投手の癖を克明に…江夏豊を丸裸にした5冊の“高井ノート”
代打での出場が主だった高井さんは、出番までの時間を利用して、バックネット裏の部屋にこっそり入り込んだこともある。そこで、相手投手の癖を事細かく観察しては、ポケットサイズのノートにメモ書きした。
「南海時代の江夏(豊)は、振りかぶったときにグラブの土手に特徴が見えた。土手が広がるとフォーク。縮んでいるときはストレートや。日本ハムの木田(勇)は振りかぶった際、頭の上で反動をつけると、ストレートかシュートやったし、ロッテの欠端(光則)などは、セットしたときグラブの先端が体のほうを向いて下りてきたらカーブやったね。キャッチャーにも癖があってね。右目でぼんやり観察するんやけど、インコースの配球のときに限って右足から先に出して構える者もおったよ(笑い)」
この「高井ノート」はパ・リーグ球団別に5冊用意し、その情報量も詳細さを増して膨れ上がっていった。それだけではない。
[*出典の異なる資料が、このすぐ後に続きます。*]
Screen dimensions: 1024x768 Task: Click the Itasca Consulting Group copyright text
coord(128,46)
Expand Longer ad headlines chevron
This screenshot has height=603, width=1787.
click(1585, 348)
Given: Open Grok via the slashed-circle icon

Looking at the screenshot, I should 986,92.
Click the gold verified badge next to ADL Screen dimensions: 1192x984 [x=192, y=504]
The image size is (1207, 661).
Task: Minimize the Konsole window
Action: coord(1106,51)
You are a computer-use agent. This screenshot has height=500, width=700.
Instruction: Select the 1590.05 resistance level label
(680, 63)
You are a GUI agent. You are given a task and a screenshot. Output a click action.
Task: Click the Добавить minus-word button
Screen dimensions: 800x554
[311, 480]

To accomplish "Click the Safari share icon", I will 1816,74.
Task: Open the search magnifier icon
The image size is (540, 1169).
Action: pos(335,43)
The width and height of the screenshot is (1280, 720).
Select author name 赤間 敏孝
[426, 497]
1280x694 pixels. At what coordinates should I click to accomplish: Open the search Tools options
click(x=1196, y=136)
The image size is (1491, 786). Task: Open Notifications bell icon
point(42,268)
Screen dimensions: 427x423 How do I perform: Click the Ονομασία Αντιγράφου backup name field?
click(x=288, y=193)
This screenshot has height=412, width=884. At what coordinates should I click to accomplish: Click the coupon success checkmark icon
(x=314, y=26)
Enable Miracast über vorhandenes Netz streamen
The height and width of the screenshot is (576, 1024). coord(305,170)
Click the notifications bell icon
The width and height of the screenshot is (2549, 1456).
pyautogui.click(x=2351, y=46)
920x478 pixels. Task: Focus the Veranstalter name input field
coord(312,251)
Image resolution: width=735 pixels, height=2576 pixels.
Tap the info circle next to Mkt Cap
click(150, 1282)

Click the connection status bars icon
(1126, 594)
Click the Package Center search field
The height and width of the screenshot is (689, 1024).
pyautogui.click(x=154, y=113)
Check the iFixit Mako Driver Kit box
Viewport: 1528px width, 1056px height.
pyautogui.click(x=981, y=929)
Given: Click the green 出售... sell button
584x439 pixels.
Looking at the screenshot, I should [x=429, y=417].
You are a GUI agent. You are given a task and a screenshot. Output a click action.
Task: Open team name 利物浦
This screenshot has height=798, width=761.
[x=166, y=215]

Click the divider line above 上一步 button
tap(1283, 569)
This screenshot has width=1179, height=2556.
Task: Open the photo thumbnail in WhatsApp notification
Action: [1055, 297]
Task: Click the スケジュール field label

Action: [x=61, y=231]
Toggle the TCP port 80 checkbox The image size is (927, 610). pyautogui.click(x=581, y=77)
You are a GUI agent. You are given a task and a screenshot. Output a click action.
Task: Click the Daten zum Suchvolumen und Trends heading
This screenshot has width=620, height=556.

日本シリーズに備えて、オープン戦ではセ・リーグの投手の癖も克明にメモした。
高井さんがようやく一軍定着を果たしたのは、スペンサーが引退した1972年からである。このシーズン、高井さんは15本塁打をマークし、そのうち5本が日本タイ記録(当時)となる代打によるものだった。しかし、一塁のレギュラーポジションを獲得したのは、成長著しい加藤秀司。阪急も選手層の厚みを誇る黄金期に突入し、高井さんの立場は依然として補欠の「代打屋」だった。